Don’t you also want to go away sometimes to be quiet and take stock of things and not merely become a repetitive machine, a talker, explainer and expounder? Don’t you want to do that some time, don’t you want to be quiet, don’t you want to know more of yourself? All the same, it is good to retreat to be quiet and to take stock of everything that you have done.

And I think it is essential sometimes to go to retreat, to stop everything that you have been doing, to stop your beliefs and experiences completely, and look at them anew, not keep on repeating like machines whether you believe or do not believe. You would then let in fresh air into your minds. Wouldn't you?

If you can do so, you would be open to the mysteries of nature and to things that are whispering about us, which you would not otherwise reach; you would reach the God that is waiting to come, the truth that cannot be invited but comes itself.

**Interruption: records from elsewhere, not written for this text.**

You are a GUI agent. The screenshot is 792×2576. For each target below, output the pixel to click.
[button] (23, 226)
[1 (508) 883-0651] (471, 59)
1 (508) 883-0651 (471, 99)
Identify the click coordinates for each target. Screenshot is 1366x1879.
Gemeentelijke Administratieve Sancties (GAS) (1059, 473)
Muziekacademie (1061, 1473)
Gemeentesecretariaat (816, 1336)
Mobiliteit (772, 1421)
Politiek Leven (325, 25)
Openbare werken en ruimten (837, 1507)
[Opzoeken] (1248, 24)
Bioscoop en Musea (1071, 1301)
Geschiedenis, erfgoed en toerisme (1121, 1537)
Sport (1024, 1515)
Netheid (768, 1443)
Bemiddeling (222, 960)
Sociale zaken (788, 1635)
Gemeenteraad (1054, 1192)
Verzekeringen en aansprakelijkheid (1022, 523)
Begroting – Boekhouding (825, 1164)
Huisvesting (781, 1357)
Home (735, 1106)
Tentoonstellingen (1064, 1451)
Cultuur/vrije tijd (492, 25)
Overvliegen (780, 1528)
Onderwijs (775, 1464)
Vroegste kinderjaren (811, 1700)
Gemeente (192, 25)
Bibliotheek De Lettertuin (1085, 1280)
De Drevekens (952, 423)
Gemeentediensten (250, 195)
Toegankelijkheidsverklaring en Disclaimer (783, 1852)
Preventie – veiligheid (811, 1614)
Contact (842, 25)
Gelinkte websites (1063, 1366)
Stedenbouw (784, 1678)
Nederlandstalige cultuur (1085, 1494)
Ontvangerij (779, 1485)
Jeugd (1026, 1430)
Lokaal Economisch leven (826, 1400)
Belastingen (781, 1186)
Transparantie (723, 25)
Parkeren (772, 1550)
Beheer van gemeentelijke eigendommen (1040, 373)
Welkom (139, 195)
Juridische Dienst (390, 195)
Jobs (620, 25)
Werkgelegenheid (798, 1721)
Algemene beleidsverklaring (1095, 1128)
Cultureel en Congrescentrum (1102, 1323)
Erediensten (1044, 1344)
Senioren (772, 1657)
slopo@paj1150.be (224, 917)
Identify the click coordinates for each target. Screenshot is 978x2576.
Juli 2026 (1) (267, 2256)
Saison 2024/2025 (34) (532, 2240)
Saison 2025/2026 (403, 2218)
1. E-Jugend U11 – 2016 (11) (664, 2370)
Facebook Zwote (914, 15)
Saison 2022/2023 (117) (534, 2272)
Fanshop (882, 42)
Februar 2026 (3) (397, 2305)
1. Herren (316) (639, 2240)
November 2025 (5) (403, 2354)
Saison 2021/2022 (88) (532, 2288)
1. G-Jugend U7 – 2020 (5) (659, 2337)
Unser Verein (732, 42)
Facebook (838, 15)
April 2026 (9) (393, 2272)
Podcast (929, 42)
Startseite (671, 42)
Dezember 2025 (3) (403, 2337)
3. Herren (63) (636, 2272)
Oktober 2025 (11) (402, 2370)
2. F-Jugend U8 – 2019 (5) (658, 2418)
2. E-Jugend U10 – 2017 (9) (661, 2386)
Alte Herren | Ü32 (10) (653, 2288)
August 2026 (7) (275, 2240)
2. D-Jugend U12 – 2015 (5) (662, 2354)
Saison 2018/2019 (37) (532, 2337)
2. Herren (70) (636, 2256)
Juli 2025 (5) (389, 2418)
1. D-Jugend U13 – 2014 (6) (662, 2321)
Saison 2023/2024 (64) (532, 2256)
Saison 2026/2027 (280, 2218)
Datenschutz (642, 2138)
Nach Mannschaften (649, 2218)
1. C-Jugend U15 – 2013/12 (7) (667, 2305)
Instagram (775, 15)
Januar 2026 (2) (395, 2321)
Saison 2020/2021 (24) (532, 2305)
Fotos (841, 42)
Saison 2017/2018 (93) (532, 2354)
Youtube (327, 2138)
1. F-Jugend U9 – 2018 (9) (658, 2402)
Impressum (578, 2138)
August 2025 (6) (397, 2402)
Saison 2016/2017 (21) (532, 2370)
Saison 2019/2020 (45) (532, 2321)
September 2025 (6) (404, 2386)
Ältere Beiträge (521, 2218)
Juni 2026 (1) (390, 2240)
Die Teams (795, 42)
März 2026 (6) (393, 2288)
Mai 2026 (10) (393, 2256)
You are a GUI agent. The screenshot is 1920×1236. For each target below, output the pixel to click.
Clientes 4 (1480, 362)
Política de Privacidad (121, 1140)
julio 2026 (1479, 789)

But we are not open to love and other ner processes that are taking place within us because we are all too enclosed by our own ambitions, by our own achievements, by our own desires. Surely it is good to retreat from all that, is it not?

In a retreat, do not plunge into something else, do not take some book and be absorbed in new knowledge and new acquisition. Have a complete break with the past and see what happens.

Sirs, do it, and you will see delight. You will see vast expanses of love, understanding, and freedom. When your heart is open, then reality can come. Then the whisperings of your own prejudices, your own noises, are not heard. That is why it is good to take a retreat, to go away and to stop the routine—not only the routine of outward existence, but the routine which the mind establishes for its own safety and convenience.

Try it, sirs. Then perhaps you will know what is beyond recognition, what truth is which is not measured.

To whom

•    Those interested in spending a days in silence and solitude
•    Anyone who feels they may need time to slow down, reflect and uncover the deeper elements of themselves.
•    Those interested in exploring their relationship to others and the world.
•    Those interested in alternative ways of engaging with the work of Krishnamurti, through silent watching, listening, and engagement with the surrounding landscape.